Audio-Driven Talking Face Generation with Stabilized Synchronization Loss¶

Conference: ECCV2024
arXiv: 2307.09368
Code: yamand16/TalkingFaceGeneration
Area: Human Understanding
Keywords: talking face generation, lip synchronization, SyncNet, lip leaking, GAN

TL;DR¶

This work proposes three improvements—AVSyncNet, stabilized synchronization loss, and a silent-lip generator—to systematically address the two core issues of SyncNet instability and lip leaking in audio-driven talking face generation, achieving SOTA performance in both lip synchronization and visual quality.

Background & Motivation¶

Audio-driven talking face generation aims to generate realistic videos with accurate lip synchronization and high visual quality from a given audio and reference video while preserving identity and visual features. This task has a wide range of applications in film dubbing, online education, and video conference enhancement.

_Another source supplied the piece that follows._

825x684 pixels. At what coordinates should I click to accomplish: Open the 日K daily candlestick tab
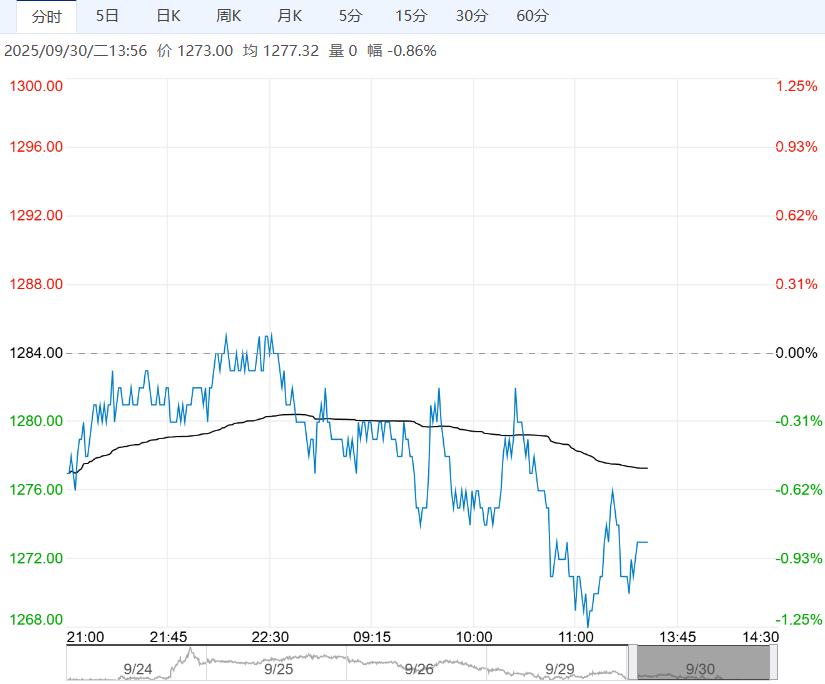[x=169, y=16]
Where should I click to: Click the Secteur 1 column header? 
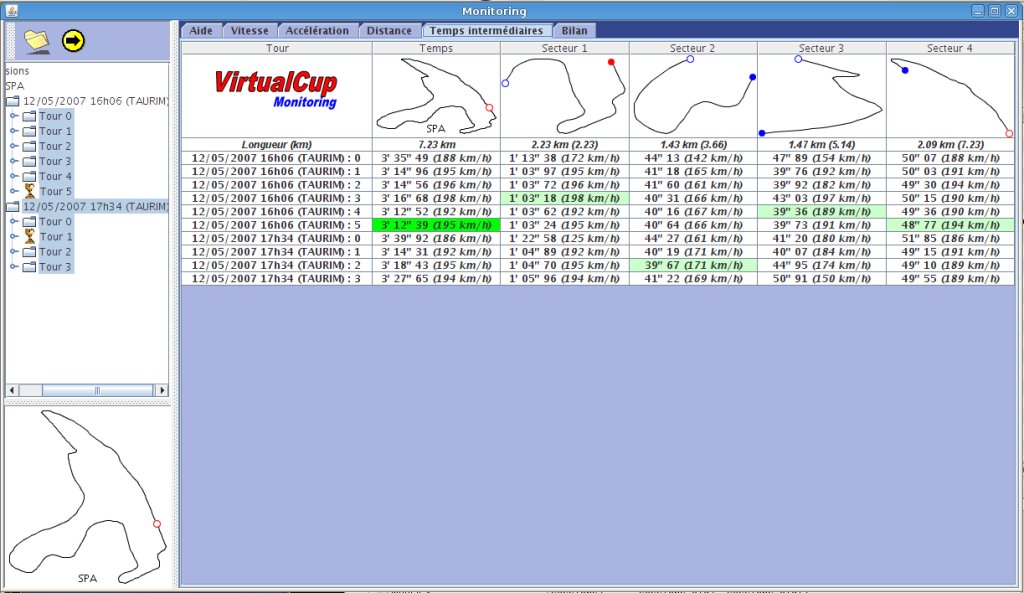[x=564, y=48]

Current methods face two fundamental challenges:

SyncNet Instability: The SyncNet introduced by Wav2Lip is widely used to calculate lip-sync loss, but its cosine similarity performance on real data is highly unstable—even ground-truth (GT) audio-lip pairs often receive low scores. This unstable training signal leads to unstable training, poor lip-sync, and degraded visual quality, especially in high-resolution scenarios.
Lip Leaking: The current standard practice masks the lower half of the face as a pose reference, and randomly selects another frame from the same video as an identity reference to maintain identity information. However, the randomly selected identity reference may have lip shapes similar to the target frame, leading the model to directly copy the lip movements of the identity reference to exploit faster convergence, rather than learning the correct lips from the audio.

Core Problem¶

SyncNet yields wildly fluctuating cosine similarity scores for GT audio-lip pairs, providing incorrect training gradients.
Lip-sync loss conflicts with reconstruction loss, trapping the model in a dilemma between poor lip-sync or poor visual quality.
When a randomly appearing lip shape in the identity reference is similar to the target, the model tends to "plagiarize" rather than learn the correct mapping.
SyncNet has poor shift-invariance; slight displacements significantly affect prediction results.

Method¶

1. Silent-Lip Generator (\(G_S\))¶

To address the lip leaking issue, a pre-processing module \(G_S\) is proposed to modify the lips of the identity reference to a closed state ("silent lip shape") before feeding it into the main generator.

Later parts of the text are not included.